7.1. Discussion and Future Work

The results of these research and case studies demonstrate that we can use different machine learning algorithms to build models that predict the paper citations using different features. We detected the best algorithm for the different features like the title, authors, and abstract. The difference in RMSE between the algorithms when using the same feature is not so big, but the difference in RMSE when using the different features could be notable. The best result could be achieved when using the paper abstract in the prediction.

Table 11 provides each feature, the best algorithm, and the root mean squared error achieved in our experiments while predicting the total citations.

Prediction using the abstract and the neural network provides the minimum root mean squared error (62.76) as demonstrated in Figure 9.

Table 12 provides the used feature and the number of -grams. The graph in Figure 10 presents these results; we notice that when using the abstract feature in the prediction, we have a huge number of -grams.

The predicted paper citation is just an indicator that can be used by the reviewers on the journal side to pick the paper that could be more attractive to the readers. Also, it can be used by the authors of the research to improve the paper’s impact by rewriting the paper title and abstract until getting the higher possible prediction of the paper citations.

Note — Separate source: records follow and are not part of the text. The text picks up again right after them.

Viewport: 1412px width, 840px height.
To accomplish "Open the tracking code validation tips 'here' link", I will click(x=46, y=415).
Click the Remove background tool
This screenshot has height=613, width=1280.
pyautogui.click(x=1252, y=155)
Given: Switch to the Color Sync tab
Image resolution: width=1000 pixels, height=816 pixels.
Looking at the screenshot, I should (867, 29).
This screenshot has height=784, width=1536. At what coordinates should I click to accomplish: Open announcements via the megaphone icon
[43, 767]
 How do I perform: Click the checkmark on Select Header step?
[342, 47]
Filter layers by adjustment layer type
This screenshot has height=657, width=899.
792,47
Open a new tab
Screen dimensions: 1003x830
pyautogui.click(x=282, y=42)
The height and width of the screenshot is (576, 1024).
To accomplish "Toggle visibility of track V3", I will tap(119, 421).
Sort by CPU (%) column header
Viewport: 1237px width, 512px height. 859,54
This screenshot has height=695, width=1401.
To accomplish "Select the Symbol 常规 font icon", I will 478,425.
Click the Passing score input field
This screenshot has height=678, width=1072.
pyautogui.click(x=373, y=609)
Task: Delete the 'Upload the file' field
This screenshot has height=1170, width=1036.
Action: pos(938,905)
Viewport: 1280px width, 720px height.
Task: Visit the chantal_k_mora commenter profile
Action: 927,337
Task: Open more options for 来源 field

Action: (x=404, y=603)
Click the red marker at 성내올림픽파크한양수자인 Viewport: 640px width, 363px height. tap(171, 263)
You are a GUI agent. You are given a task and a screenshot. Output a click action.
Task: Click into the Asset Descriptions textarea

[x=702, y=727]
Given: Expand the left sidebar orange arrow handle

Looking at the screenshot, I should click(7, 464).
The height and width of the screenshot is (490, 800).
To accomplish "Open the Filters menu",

In the future, we will extend our experiments; for example, we will try more neural networks with different scripts that set the layer count, nodes in each layer, and different activation functions. Also, we plan to try different weight functions in the text processing stage. We plan also to use ensemble learning and use many different models together in the prediction process to get higher accuracy. An improvement that we plan to do too is developing a tool that provides a simple GUI to analyze the prediction output and provide suggestions about which words to keep and which words to change. We plan also to replace our desktop front end application with web-based solution to quickly deliver new updates and a mobile application to have more accessible software.

7.2. Conclusion

The use of models that can predict which citations an article will receive after publication can be a useful tool in the publisher’s evaluation process. Also, it can help the research authors to improve the paper content to get more citations.

In this paper, we presented a machine learning model to predict the total number of citations of the research papers using different algorithms like boosted decision tree, decision forest, and neural networks. We did many experiments to evaluate the performance of each model and determine which one provides the best results. Our results demonstrate that using neural networks and the paper abstract provides the minimum root mean squared error compared to using other algorithms like the boosted decision tree or the decision forest. We developed the model using the Microsoft Azure machine learning tool and also developed an application using the Programming Without Coding Technology that displays the dataset and predicts the paper citations using different algorithms.

The quality of the research papers could be improved through the adoption of machine learning models by more researchers Also, these models could become more suitable in the future when different machine learning methods and specific datasets could be used for each scientific domain.

Data Availability

The data used to support the findings of this study are available from the corresponding author upon request.

Conflicts of Interest

The authors declare that they have no conflict of interest.

Acknowledgments

The authors extend their appreciation to the Deanship of Scientific Research, King Saud University, for funding through Vice Deanship of Scientific Research Chairs: Research Chair of Voice, Swallowing, and Communication Disorders.